1) Could you please demonstrate the algebra going from

1/4 ln (u) = sinx + c to [u]=Ae^(4sin(x)) and How is the second function similar to ln(y^(4)+1)= C+ 4sin(x)

I would like to know how 4 ended up being part of the exponent. (I forgot how to solve)

2) How would you simplify e^(y) = 3e^(2x)+C by solving for y?
y= ?
(The back of my book has the final answer as y= ln(3e^(2x)-2)

I do not understand where the -2 comes from. Here's what the original problem said in case you need to refer to it:

*Find an explicit particular solution of the initial problem :
dy/dx= 6e^(2x-y) , y(0)=0.
(I know the Physics Maestro helped me with this question but the teacher has not tought us that way because he is trying to make it easier for us because it's summer!

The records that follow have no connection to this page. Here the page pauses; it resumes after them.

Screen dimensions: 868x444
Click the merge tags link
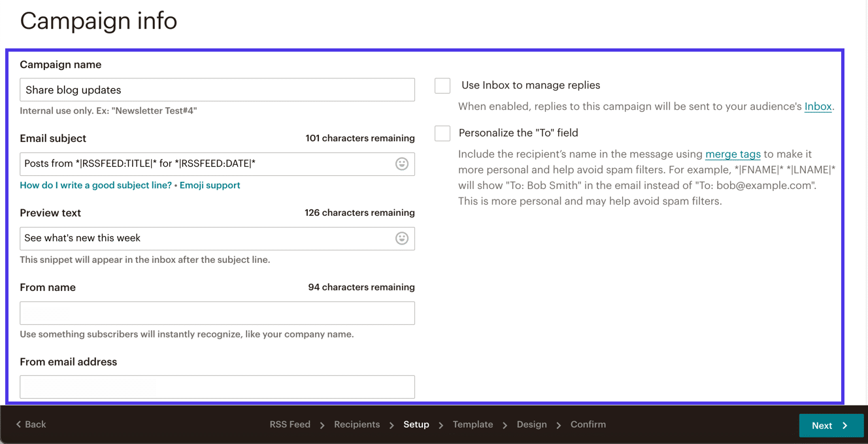[733, 154]
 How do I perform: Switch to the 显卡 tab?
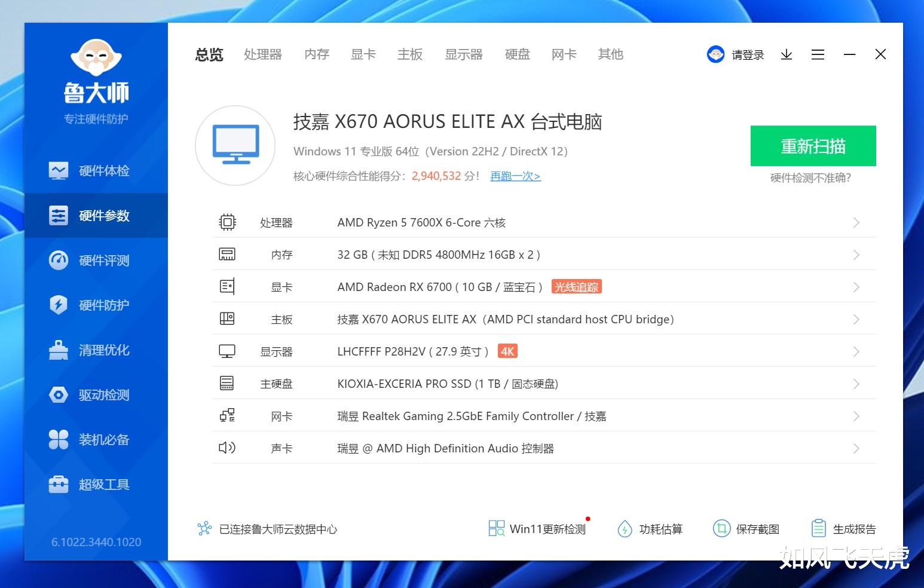363,54
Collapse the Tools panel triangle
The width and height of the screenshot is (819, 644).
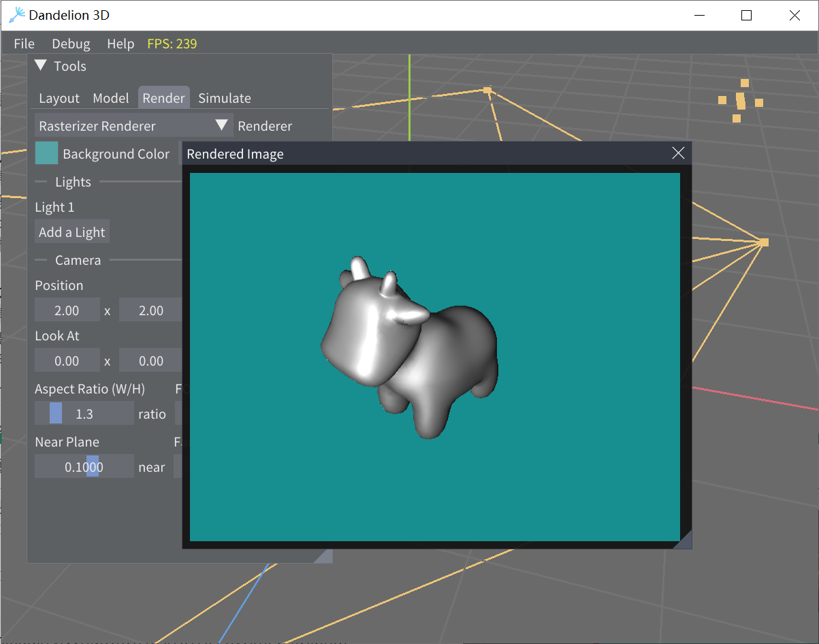[41, 66]
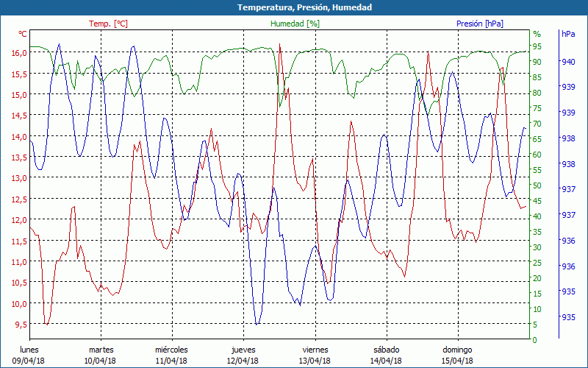Click the 95 humidity axis tick
Image resolution: width=588 pixels, height=368 pixels.
tap(537, 46)
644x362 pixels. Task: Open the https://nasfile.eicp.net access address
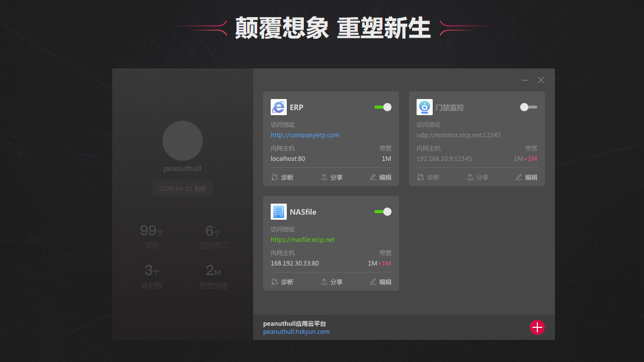tap(302, 239)
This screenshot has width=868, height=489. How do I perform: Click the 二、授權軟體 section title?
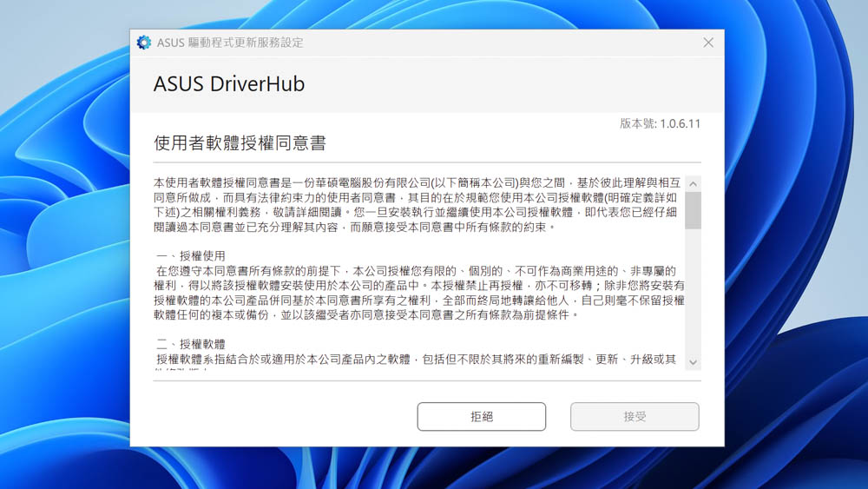pyautogui.click(x=191, y=345)
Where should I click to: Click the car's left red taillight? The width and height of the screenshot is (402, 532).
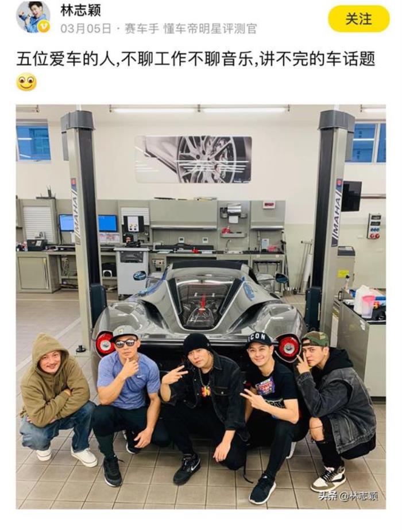[105, 344]
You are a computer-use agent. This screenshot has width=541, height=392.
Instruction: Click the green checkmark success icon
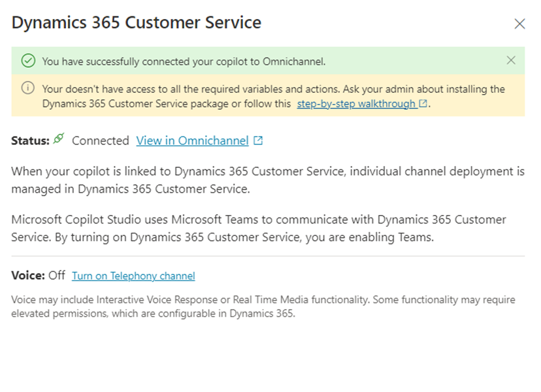(x=27, y=61)
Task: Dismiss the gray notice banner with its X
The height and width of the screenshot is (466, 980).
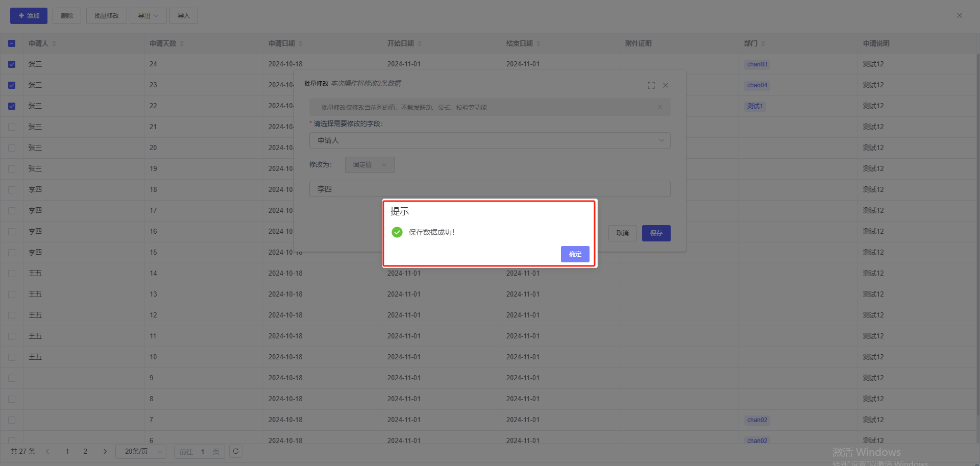Action: [x=660, y=107]
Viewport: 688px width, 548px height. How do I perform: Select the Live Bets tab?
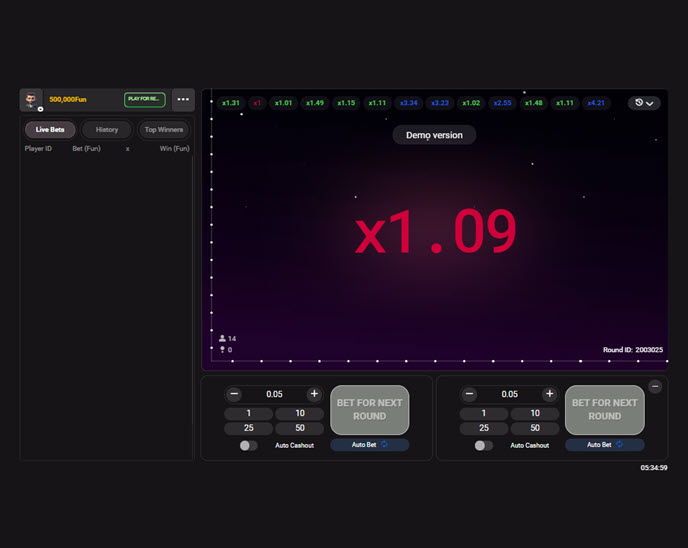(50, 129)
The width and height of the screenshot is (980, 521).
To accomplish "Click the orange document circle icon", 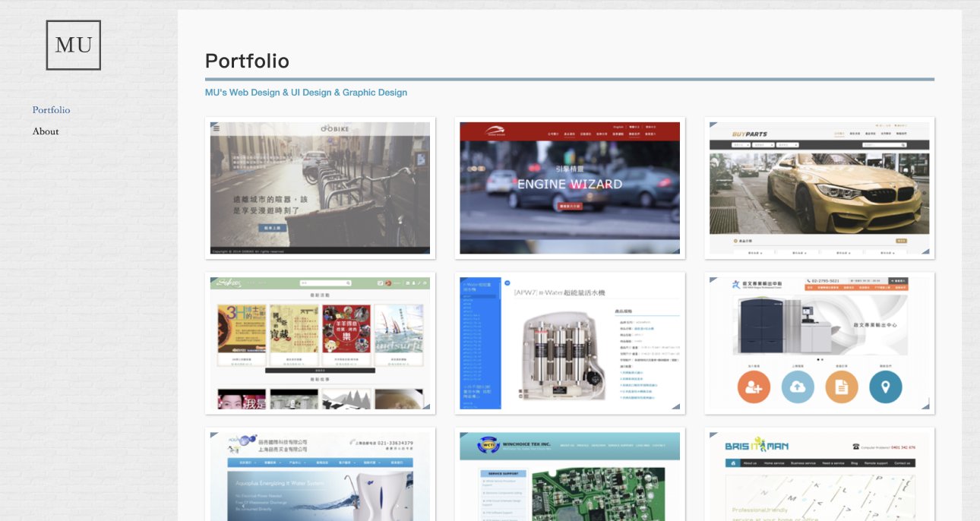I will 842,387.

2. *Find an explicit particular solution of the initial problem :
dy/dx= 6e^(2x-y) , y(0)=0.
(I know the Physics Maestro helped me with this question but the teacher has not tought us that way because he is trying to make it easier for us because it's summer!
Rewrite as $y'=6e^{2x}e^{-y}$

Separate variables: $\frac{y'}{e^{-y}}=6e^{2x}$

Integrate: $\int{e^{y}}dy=6\int{e^{2x}}dx$

$e^{y}=3e^{2x}+C$

$y=ln(3e^{2x}+C)$

IC is y(0)=0: $0=ln(3e^{2(0)}+C)$

C=-2

$y=ln(3e^{2x}-2)$